Siamo ormai nel vivo della campagna elettorale. Tra due settimane si vota e i partiti usano gli ultimi fuochi scoppiettanti per cercare di convincere i propri elettori ad andare a votare. Perché più che pescare consensi all’infuori della propria baia, i leader mai come per questo appuntamento puntano a massimizzare la partecipazione al voto tra le rispettive basi. E il reddito di cittadinanza tiene banco anche quando nessuno ne parla. I sondaggi segnalano dalla fine di agosto una discreta risalita del Movimento 5 Stelle, che al Sud praticamente non fa altro che suonare l’allarme sul fatto che, se vincerà il centro-destra, il sussidio sarà cancellato.
Il reddito di cittadinanza divide i partiti
Il Terzo Polo di Carlo Calenda e Matteo Renzi e Fratelli d’Italia di Giorgia Meloni restano i più contrari, mentre Forza Italia e Lega puntano a “modificarlo”, ma non a cancellarlo. Tuttavia, da giorni neppure più i nemici dichiarati del reddito di cittadinanza osano più parlarne con nettezza di toni. Anche i centristi e la destra adesso sono più inclini ad apportare modifiche, anziché ad eliminarlo tout court il sussidio. A proposito, che fine hanno fatto le firme raccolte da Renzi per indire un referendum abrogativo?
Le campagne elettorali sono per definizione il momento meno sincero dei candidati. Nessuno toglie mai a nessuno, tutti offrono qualcosa in più a tutti. Insomma, fossimo sempre in campagna elettorale non pagheremmo tasse e avremmo servizi pubblici illimitati e gratis. Sul reddito di cittadinanza, però, nessuno ha mai raccontato la verità sin dall’inizio. Da quasi quattro avanti va avanti una “guerra” ideologica tra favorevoli e contrari, che si riflette nel dibattito presente nel Paese reale.
Per i contrari, il reddito di cittadinanza ha fallito, perché non ha creato lavoro ed è stato oggetto di numerose truffe. Inoltre, ha disincentivato alla ricerca di lavoro, lasciando disperate migliaia di imprese in cerca di dipendenti. I favorevoli notano come il sussidio avrebbe dato dignità a chi non poteva permettersi di fare la spesa, mentre il problema sarebbero semmai gli stipendi troppo bassi, che scoraggiano i disoccupati ad accettare offerte delle imprese.
Pro e contro il sussidio
Qual è il punto?
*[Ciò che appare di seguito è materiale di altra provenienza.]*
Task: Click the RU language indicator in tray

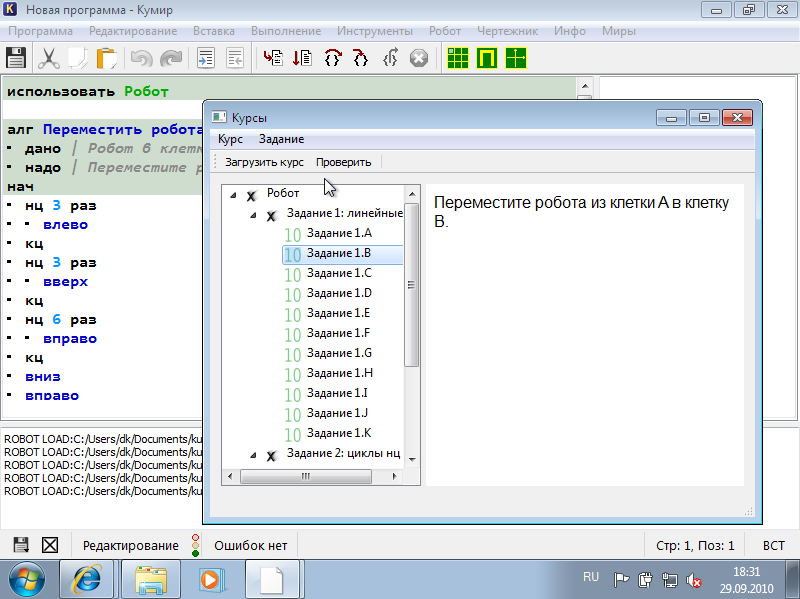Action: click(x=591, y=577)
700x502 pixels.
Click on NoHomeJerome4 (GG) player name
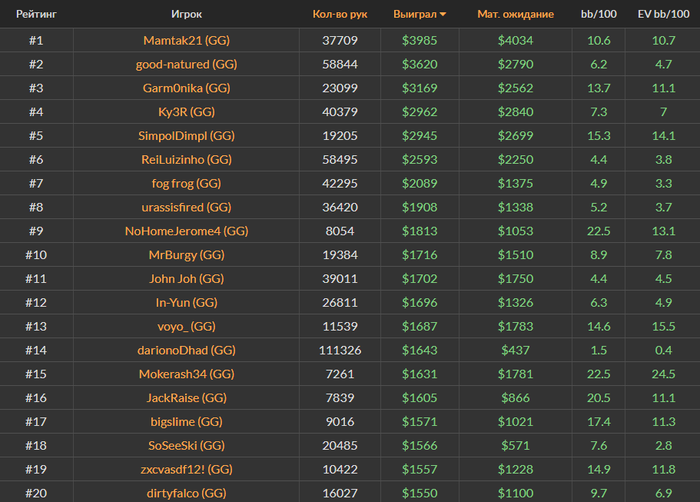(x=186, y=231)
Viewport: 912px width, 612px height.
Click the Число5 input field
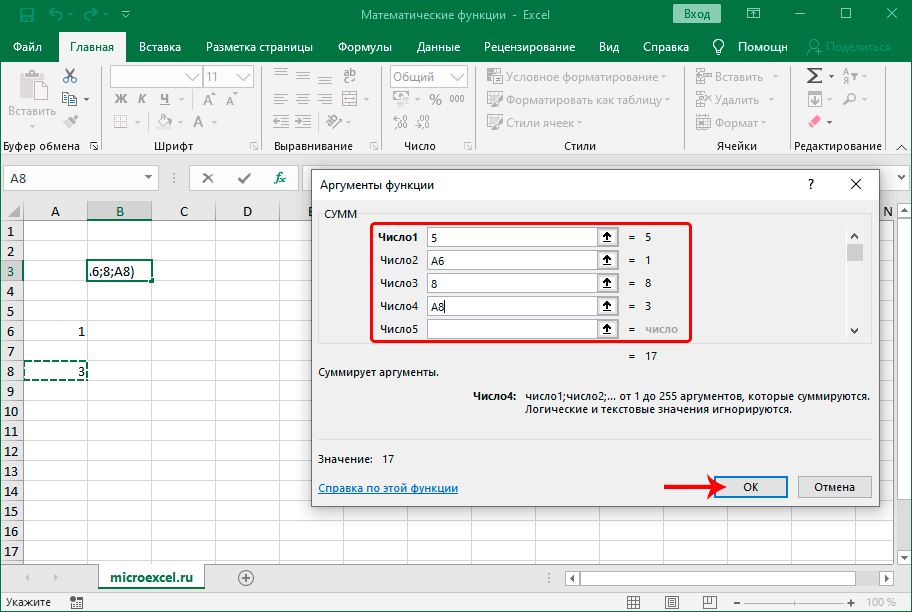point(510,329)
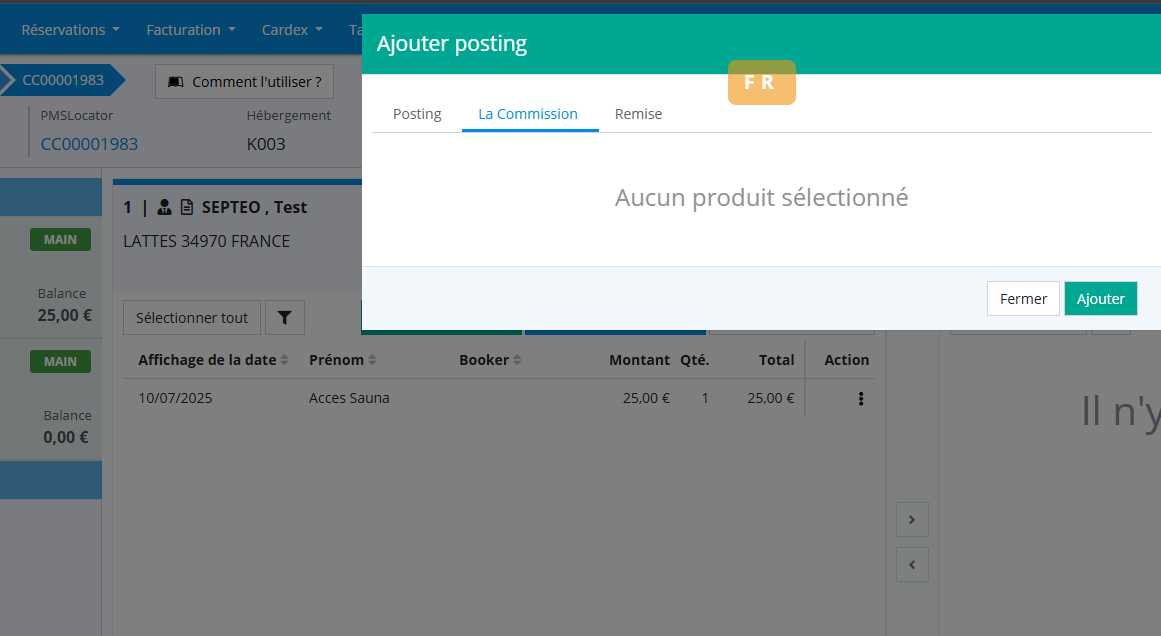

Primo: il reddito di cittadinanza è semplicemente un sussidio. Non esiste motivo al mondo per cui dovrebbe creare lavoro. Se il lavoro ci fosse stato già, non si capisce perché avevamo e abbiamo tuttora così tanti disoccupati e inoccupati, perlopiù al Sud. I navigator poco possono per offrire opportunità di occupazione ai beneficiari. Che domanda e offerta spesso non s’incrocino a causa della scarsa informatizzazione del mercato del lavoro, è vero; d’altra parte, che a mancare sia proprio il lavoro, è ancora più vero.
Secondo: molti imprenditori, che definire tali significa fare un torto all’imprenditoria seria, piangono per l’impossibilità di trovare manodopera. Anziché chiedersi se le condizioni offerte siano accettabili, pretendono che lo stato in un qualche modo obblighi i giovani ad accettarle. Non hanno idea di cosa sia il mercato, credono semplicemente che esso consista nella capacità di imporre condizioni alla controparte senza che essa possa negoziarle.
Terzo: gli stipendi effettivamente sono troppo bassi. Lo dicono le statistiche internazionali, lo suggerisce la vita quotidiana. Da cosa dipende? Da svariati fattori, tra cui la piccola dimensione media delle imprese italiana, le quali sotto-investono e per questo sono diventate nei decenni poco competitive.
La questione vera da affrontare
Quarto: la bontà di una misura non la si misura dall’entità delle truffe a cui s presta. Esse dipendono dagli scarsi controlli dello stato e dalla loro inefficacia. Quanti lavorano, pur percependo un sussidio di disoccupazione? Dovremmo per questo togliere l’indennità? E allora il reddito di cittadinanza va bene? Al di là delle opinioni personali, il problema vero è che in Italia mancano all’appello non meno di 4 milioni di posti di lavoro. Questa è quanto consegue dalla differenza tra il nostro tasso di occupazione e quello medio europeo. In un mercato in cui manca il lavoro, non puoi offrire il sussidio, anche perché effettivamente così uccidi la propensione a rimboccarsi le maniche, specie tra i giovani, gravando sui costi già alti sostenuti da chi un lavoro lo ha. Un pasticcio. Come spesso capita, l’Italia cerca di risolvere un problema partendo dalla costruzione del tetto, anziché iniziare dalle fondamenta.